# start of SOURCE EXCERPT

I usually think of Helen Castor in connection with the Wars of the Roses and I know that her history is thoroughly researched. I’d have to say that I enjoyed her outline of events as well as the discussions about primary sources. I loved the fact that Lady Jane Grey was the first queen proclaimed by printed proclamation rather than a hand written one and that it required three pages to explain how she’d landed the crown rather than Henry VIII’s daughters Mary and Elizabeth. I enjoyed the dramatisations less but that’s probably just me.
But back to Lady Jane Grey and those wills. On 30th December 1546 Henry VIII made his final will. He died almost a month later on the 28th January 1547. The succession was straight forward. Henry VIII was succeeded by his son Edward VI – though interestingly Edward V was never crowned, disappearing instead quietly in the Tower (this is not the time to start pointing fingers at who did it. Suffice it to say the V is a ghostly imprint upon the chronology of England’s monarchy.)
The will aside from giving directions to be buried next to his “true wife” Jane Seymour in Windsor and giving money to the poor obviously launched by placing Edward on the throne. It then ran through a variety of scenarios about who should inherit in the event of Edward’s demise without heirs. Rather optimistically for a man of increasingly poor health he identified that any children by Queen Catherine or “any future wife” should inherit. He then identified his daughters, both of whom had been made illegitimate by that time – first Mary the only surviving child of Catherine of Aragon and then in the event of her not surviving or having children, her sister Elizabeth the only surviving child of Anne Boleyn. So far so straight forward and very typical of Henry to decide who was and who wasn’t legitimate based on his particular plans – or even that they could inherit even if they were illegitimate so long as Parliament ratified it.
He identifies his nieces and their families after that. His elder sister Margaret had married James IV of Scotland but Henry’s nephew James V was already dead. That just left his great niece the infant Mary Queen of Scots. Really, because she was descended from the eldest sister the little queen should have been identified next in Henry’s will but aside from being Scottish and the daughter of Marie de Guise there was the small matter that the Scots hadn’t taken kindly to the proposed marriage of their little queen to Edward. There was also the issue that in Scotland Cardinal Beaton had been murdered and the pro-French were becoming increasingly important (for the time being at any rate.) In any event Henry ignored the senior female line of the Tudor family tree and identified the heirs of his younger sister Mary who had married Charles Brandon (duke of Suffolk). Mary died in 1533 aged just thirty-seven. She did however have two surviving daughters, Frances and Eleanor. Frances was married to Henry Grey the Marquess of Dorset. They had three daughters Jane, Katherine and Mary. Henry’s will went on to say that after the heirs of Frances that the heirs of Eleanor married to Henry Clifford earl of Cumberland would be by default his rightful heirs.

# end of SOURCE EXCERPT

REQUIRED WORK ::
1 - Reproduce the passage on Henry VIII's will from "But back to" to "of England’s monarchy.)".
2 - Rewrite the records from the line with "At what (x,y)" through the end of the records, changing "coordinate pair" to "pair of numbers" and keeping everything else the same. Omit the pictures.

# start of INFORMATION SUPPLIED

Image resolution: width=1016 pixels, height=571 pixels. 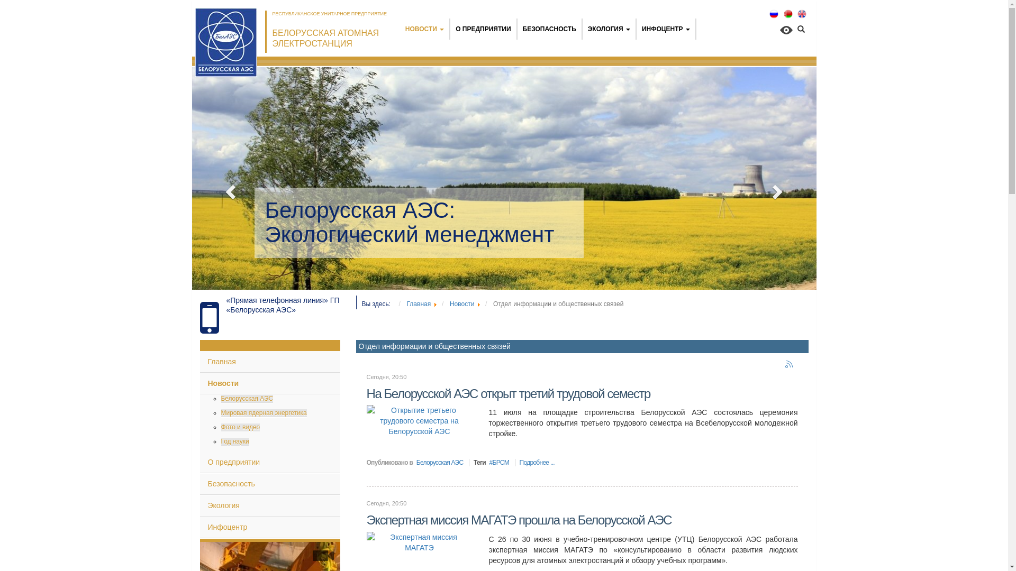 I want to click on 'English (UK)', so click(x=801, y=14).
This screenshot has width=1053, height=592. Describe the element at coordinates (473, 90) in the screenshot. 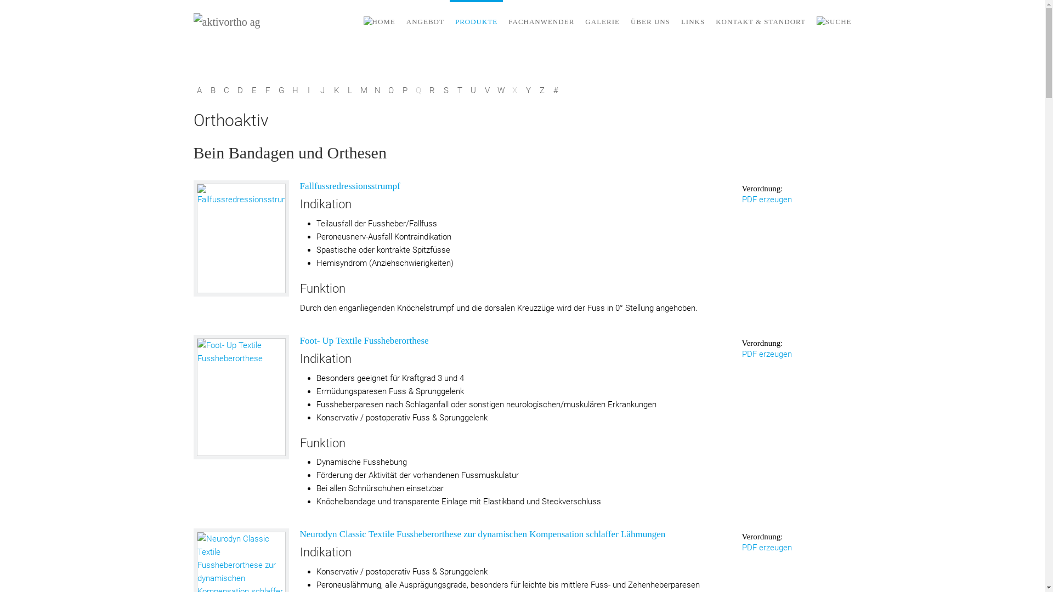

I see `'U'` at that location.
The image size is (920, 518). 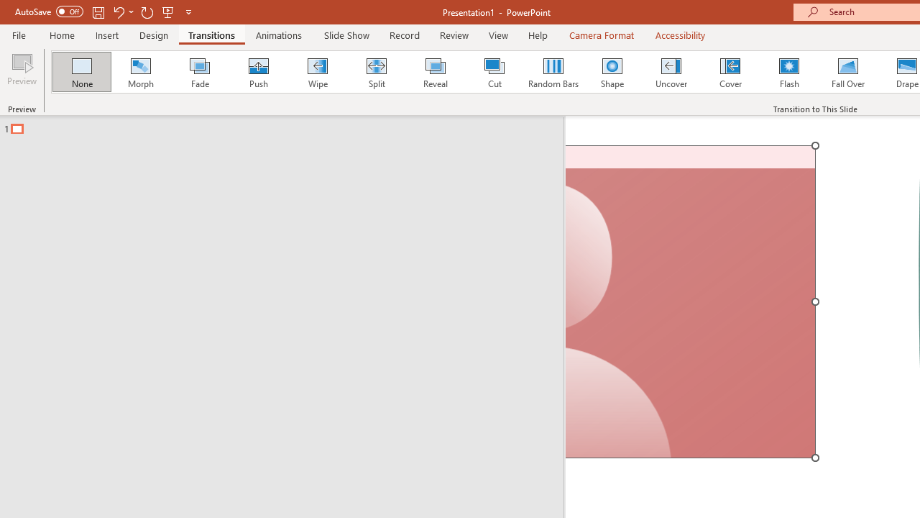 I want to click on 'Random Bars', so click(x=553, y=72).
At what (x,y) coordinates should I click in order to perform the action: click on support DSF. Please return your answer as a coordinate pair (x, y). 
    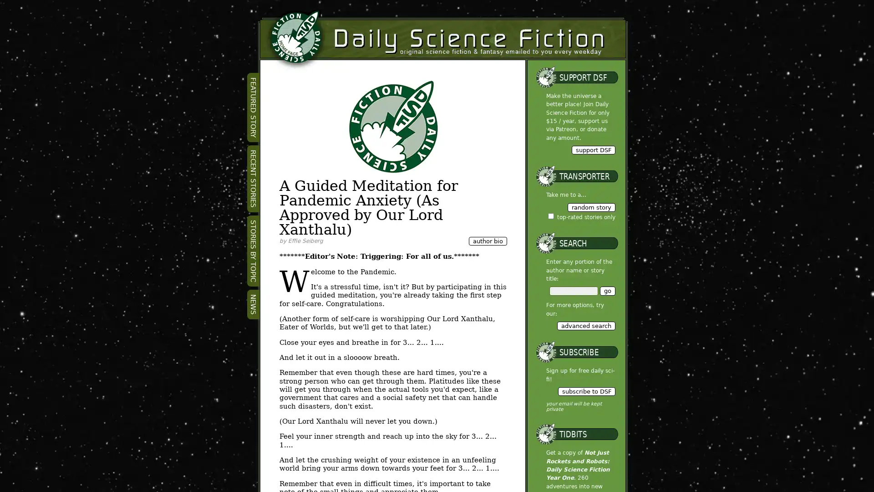
    Looking at the image, I should click on (593, 149).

# end of INFORMATION SUPPLIED

ANSWERS TO THE TASKS ::
1 -
But back to Lady Jane Grey and those wills. On 30th December 1546 Henry VIII made his final will. He died almost a month later on the 28th January 1547. The succession was straight forward. Henry VIII was succeeded by his son Edward VI – though interestingly Edward V was never crowned, disappearing instead quietly in the Tower (this is not the time to start pointing fingers at who did it. Suffice it to say the V is a ghostly imprint upon the chronology of England’s monarchy.)

2 -
At what (x,y) coordinates should I click in order to perform the action: click on support DSF. Please return your answer as a pair of numbers (x, y). 
    Looking at the image, I should click on (593, 149).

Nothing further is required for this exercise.